== Entries taken from a collection ==
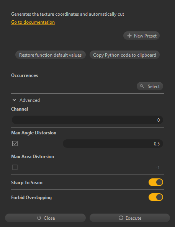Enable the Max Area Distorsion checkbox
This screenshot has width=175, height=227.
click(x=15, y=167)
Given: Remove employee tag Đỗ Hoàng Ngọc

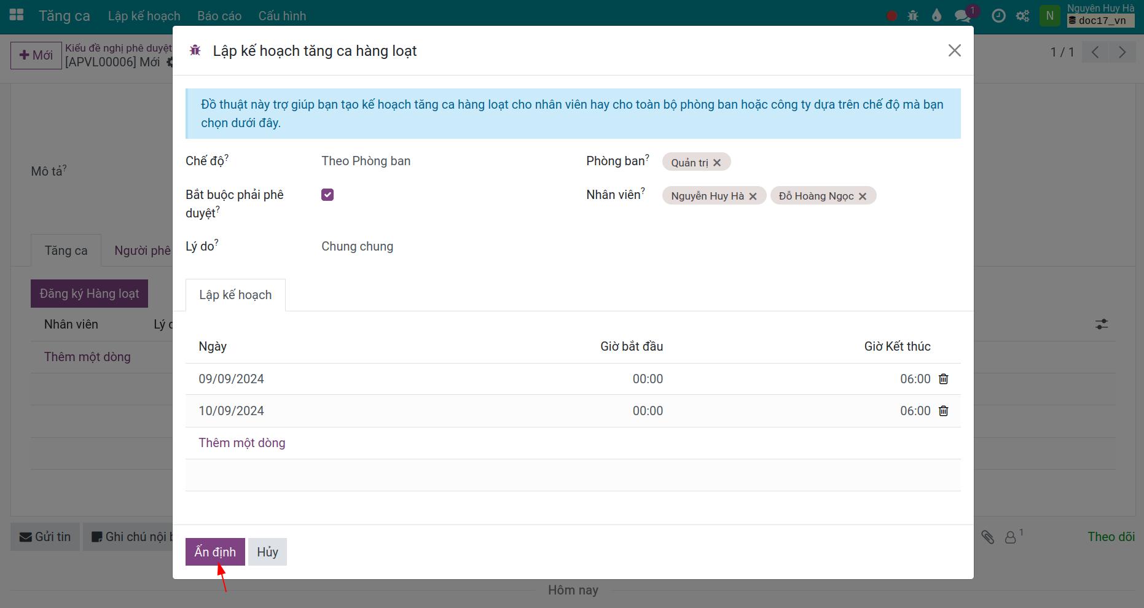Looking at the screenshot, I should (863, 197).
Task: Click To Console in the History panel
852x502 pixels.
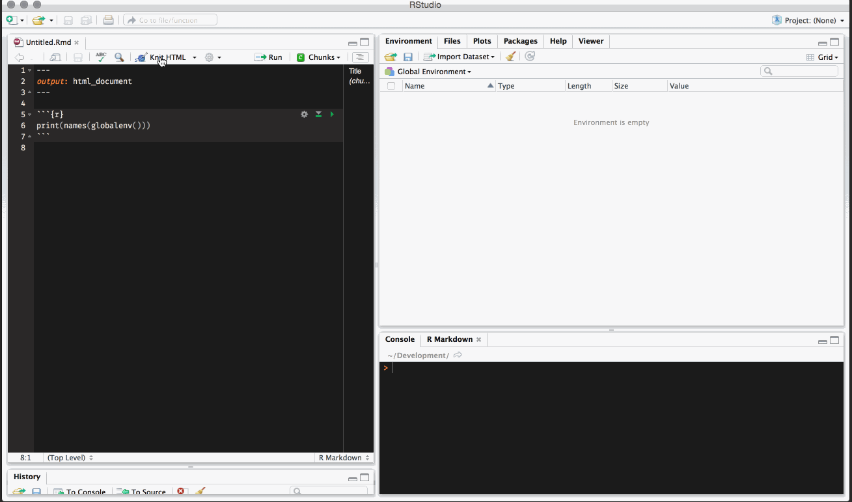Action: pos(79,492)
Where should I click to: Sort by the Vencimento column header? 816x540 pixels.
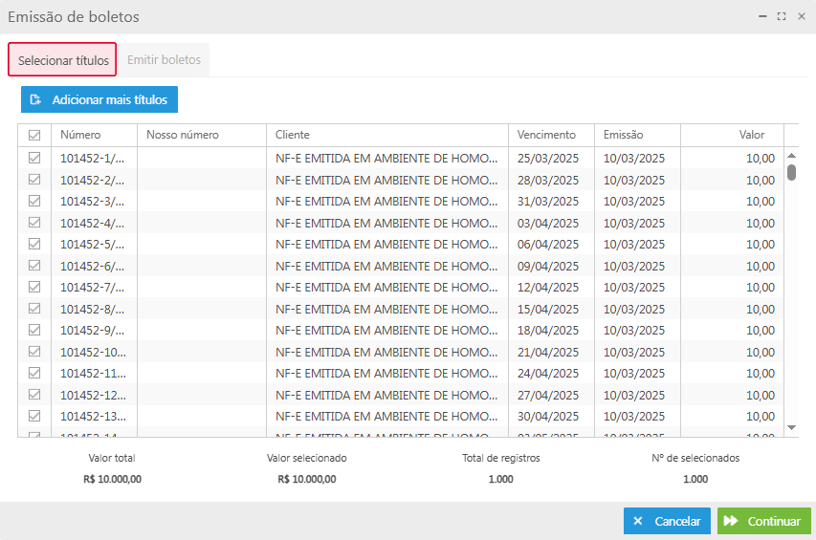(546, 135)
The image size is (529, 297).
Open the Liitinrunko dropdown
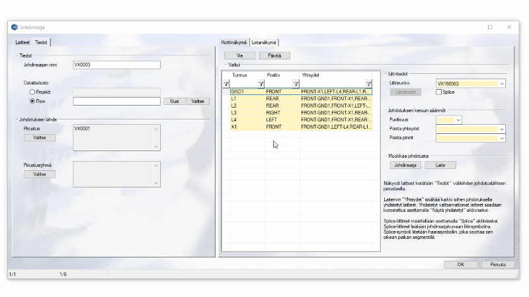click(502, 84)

==

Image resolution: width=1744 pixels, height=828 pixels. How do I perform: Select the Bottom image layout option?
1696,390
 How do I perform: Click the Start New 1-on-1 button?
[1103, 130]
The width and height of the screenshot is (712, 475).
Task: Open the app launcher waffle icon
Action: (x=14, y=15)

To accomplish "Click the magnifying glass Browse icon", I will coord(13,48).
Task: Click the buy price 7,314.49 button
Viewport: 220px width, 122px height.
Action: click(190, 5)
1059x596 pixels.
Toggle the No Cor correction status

== Work instruction ==
Keeping every character as it is, restate the lines above that run from the line with "How do I perform: Click" through the line with "Toggle the No Cor correction status", both included, and nothing else.

== Exercise solution ==
 How do I perform: Click the Start New 1-on-1 button?
[1103, 130]
The width and height of the screenshot is (712, 475).
Task: Open the app launcher waffle icon
Action: (x=14, y=15)

To accomplish "Click the magnifying glass Browse icon", I will coord(13,48).
Task: Click the buy price 7,314.49 button
Viewport: 220px width, 122px height.
Action: click(190, 5)
1059x596 pixels.
Toggle the No Cor correction status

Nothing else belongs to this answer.